You also have to carry out dog poop and pee. Now, there’s no possible way to quickly get the WAG bag out of your pack, open it, and catch your dogs pee every 100 ft but, it’s easy to clean up the poop. Each time the dogs pooped, I would open up the main trash bag, and try to scoop it up but my problem was that their old poop would fall out! Here’s what I should have done – bring regular dog poop bags, then put those inside the WAG bag. No mess or clean up. Done.
That was a lot of talk about poop, let’s move on!
Charlie is ready to keep hiking.
Here’s what he carried in his pack
I carry a lightweight down blanket (the one from Costco) for him to sleep on at night for warmth and insulation.
Check out my post on Backpacking with Dogs!
More dark passageways.
I thought late October was the perfect time to hike through Buckskin Gulch because the Fall colors were amazing!
Photo by @iboyer
The famous “cesspool” of Buckskin Gulch could be your worst nightmare, not so bad, or some years totally dry. I was expecting the worst like in this video, but it actually wasn’t bad. For us it was only hip deep, and even though it did stink, it was nothing like I had imagined or read about. While mentally prepping for this trip I kept telling myself, “this will be just like doing the Mud Run!”
Ian was wearing Chacos, and said he felt some really odd/nasty things in his feet and I was once again SO glad I wore my old trail runners with neoprene socks so I wouldn’t feel any of that. He’s very good at catching my reactions to things in photos, and when he showed this to me, I would have never thought I’d be smiling through the cesspool! I’m pretty sure I just said something like, “Oh sh!t, I just sunk down to my hips in this crap!”
And as long as you swear a lot, don’t think about the e.Coli or dead mice in the pool, you’ll be ok!
Finally, after 7 hours, we set up camp at the first viable campsite 14 miles in. I would highly suggest bringing a lightweight camp chair, since there are no rocks or logs to sit on.
Day 2 – 7 miles
Photo by @iboyer
Once you leave the campsite, you’ll once again be among really large canyon walls.
Within 10 minutes of the campsite, you’ll reach the Paria River confluence – the exit for White House TH. This is also the first best place to filter water.
The dogs were sad to be leaving Buckskin Gulch! They did such a good job!
Once you reach the Paria River, you’ll be walking in and out of water for the next 7 miles.
The famous, large boulder in the middle of the Paria River.
It makes for cool photos!
Charlie inspects a dead deer in the Paria River. We also saw a tiny fox in the canyon that appeared to have broken its front paw.
About halfway, the canyons drastically get lower on each side.
Charlie was starting to look tired. We still had about 3 miles to go!
Huge shoutout to Waymark Gear for letting me use their heavy-duty, ultralight 50 liter backpack! At only 34.6 ounces, this pack was put through the test during this trip and excelled in all aspects – plus the packs are made in Salt Lake! Gotta love local.
You’ll hike through a very large, open dry wash as you get closer to the White House Campground/TH. When you see the white wall ahead of you, you know you’re close.
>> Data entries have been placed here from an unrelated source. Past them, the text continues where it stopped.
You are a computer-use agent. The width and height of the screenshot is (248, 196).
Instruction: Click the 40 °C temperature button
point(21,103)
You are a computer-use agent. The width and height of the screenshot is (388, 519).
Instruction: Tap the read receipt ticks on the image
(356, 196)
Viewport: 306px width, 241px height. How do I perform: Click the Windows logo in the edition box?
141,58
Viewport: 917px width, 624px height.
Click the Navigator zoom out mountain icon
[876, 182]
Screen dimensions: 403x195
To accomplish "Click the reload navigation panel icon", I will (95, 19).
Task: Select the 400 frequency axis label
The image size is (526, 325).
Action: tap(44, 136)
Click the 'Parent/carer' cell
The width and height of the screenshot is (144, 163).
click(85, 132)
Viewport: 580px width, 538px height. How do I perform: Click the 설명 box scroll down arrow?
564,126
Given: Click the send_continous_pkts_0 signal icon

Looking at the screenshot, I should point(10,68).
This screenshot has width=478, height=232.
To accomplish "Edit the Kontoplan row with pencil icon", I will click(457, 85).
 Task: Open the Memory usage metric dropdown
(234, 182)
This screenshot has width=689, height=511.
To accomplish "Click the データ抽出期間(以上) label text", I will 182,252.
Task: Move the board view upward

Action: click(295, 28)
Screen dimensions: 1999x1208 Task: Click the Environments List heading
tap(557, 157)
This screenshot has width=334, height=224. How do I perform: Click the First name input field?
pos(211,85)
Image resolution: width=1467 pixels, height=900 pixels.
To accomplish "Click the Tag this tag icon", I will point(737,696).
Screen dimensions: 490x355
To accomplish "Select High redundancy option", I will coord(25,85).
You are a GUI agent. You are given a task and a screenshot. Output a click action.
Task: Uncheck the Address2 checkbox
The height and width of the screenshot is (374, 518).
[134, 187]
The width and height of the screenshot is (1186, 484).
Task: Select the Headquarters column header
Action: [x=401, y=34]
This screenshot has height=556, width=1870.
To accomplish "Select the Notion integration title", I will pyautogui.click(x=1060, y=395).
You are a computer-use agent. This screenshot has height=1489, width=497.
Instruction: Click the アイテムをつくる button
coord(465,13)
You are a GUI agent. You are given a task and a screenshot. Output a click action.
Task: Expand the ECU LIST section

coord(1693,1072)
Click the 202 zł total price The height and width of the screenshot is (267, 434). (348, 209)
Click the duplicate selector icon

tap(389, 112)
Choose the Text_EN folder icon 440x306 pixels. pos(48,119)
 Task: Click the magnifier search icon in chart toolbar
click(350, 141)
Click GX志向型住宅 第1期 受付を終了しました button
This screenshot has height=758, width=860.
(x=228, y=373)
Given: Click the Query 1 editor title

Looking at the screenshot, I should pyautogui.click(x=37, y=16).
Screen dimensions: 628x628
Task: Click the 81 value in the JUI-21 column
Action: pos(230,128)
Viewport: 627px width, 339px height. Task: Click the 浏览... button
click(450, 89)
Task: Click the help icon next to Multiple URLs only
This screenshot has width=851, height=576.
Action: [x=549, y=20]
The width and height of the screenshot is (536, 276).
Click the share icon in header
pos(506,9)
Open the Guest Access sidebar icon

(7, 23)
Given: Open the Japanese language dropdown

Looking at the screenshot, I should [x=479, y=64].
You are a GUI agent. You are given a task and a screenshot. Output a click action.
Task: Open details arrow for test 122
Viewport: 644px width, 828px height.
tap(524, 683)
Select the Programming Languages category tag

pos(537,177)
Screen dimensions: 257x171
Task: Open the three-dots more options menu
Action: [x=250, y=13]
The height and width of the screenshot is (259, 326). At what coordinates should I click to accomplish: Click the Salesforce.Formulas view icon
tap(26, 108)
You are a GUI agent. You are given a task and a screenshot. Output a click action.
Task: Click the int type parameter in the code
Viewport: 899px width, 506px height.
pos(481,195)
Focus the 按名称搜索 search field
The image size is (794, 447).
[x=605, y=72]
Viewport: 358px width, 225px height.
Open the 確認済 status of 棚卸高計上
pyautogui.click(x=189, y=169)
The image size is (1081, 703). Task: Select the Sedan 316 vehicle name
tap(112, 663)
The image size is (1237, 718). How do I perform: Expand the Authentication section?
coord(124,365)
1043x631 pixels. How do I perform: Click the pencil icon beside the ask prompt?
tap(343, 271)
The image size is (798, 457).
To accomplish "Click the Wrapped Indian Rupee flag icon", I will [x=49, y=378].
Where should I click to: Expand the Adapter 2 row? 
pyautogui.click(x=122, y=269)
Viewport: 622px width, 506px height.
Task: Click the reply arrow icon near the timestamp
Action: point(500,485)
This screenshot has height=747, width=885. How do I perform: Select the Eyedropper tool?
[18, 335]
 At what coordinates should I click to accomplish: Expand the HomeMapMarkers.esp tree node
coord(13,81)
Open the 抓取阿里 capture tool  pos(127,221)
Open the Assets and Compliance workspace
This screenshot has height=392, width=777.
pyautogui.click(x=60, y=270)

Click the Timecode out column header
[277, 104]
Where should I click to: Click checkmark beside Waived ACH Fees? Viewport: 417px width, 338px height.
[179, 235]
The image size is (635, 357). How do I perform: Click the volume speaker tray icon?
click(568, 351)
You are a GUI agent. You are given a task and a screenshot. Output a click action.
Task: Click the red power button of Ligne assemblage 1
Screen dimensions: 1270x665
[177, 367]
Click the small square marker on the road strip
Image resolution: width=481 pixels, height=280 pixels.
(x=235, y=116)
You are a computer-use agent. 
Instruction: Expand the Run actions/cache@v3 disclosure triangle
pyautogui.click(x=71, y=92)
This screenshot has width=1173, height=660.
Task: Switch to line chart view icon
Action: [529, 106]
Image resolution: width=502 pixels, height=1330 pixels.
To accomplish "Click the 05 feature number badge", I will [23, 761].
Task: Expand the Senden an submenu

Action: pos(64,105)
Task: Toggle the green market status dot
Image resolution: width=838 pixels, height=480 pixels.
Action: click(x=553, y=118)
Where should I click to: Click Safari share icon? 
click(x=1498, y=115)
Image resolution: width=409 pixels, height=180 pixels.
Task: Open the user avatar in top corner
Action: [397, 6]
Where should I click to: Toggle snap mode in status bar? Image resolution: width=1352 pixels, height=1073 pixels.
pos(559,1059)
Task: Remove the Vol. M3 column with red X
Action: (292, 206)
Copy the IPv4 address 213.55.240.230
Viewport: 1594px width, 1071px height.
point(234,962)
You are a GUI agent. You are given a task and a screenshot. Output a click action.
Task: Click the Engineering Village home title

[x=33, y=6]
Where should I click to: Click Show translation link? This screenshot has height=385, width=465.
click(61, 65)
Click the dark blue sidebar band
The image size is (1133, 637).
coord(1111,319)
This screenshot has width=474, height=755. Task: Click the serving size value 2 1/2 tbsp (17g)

Approaching the campground.
Almost back to the cars! You can see Ian was pretty dirty – we were all hot and ready to be done after only 7 miles. We got back to the car, and while the drivers went back to Wire Pass to pick up our other car, we sat in the shade of someones car, drank beer, and ate some snacks we had kept in one of the coolers.
You can see that my Gaia GPS stopped tracking for one section, and at times there are straight lines. Most trackers have a hard time getting exact coordinates in deep/narrow canyons, but it shows the general route. The yellow pin is for the campsite.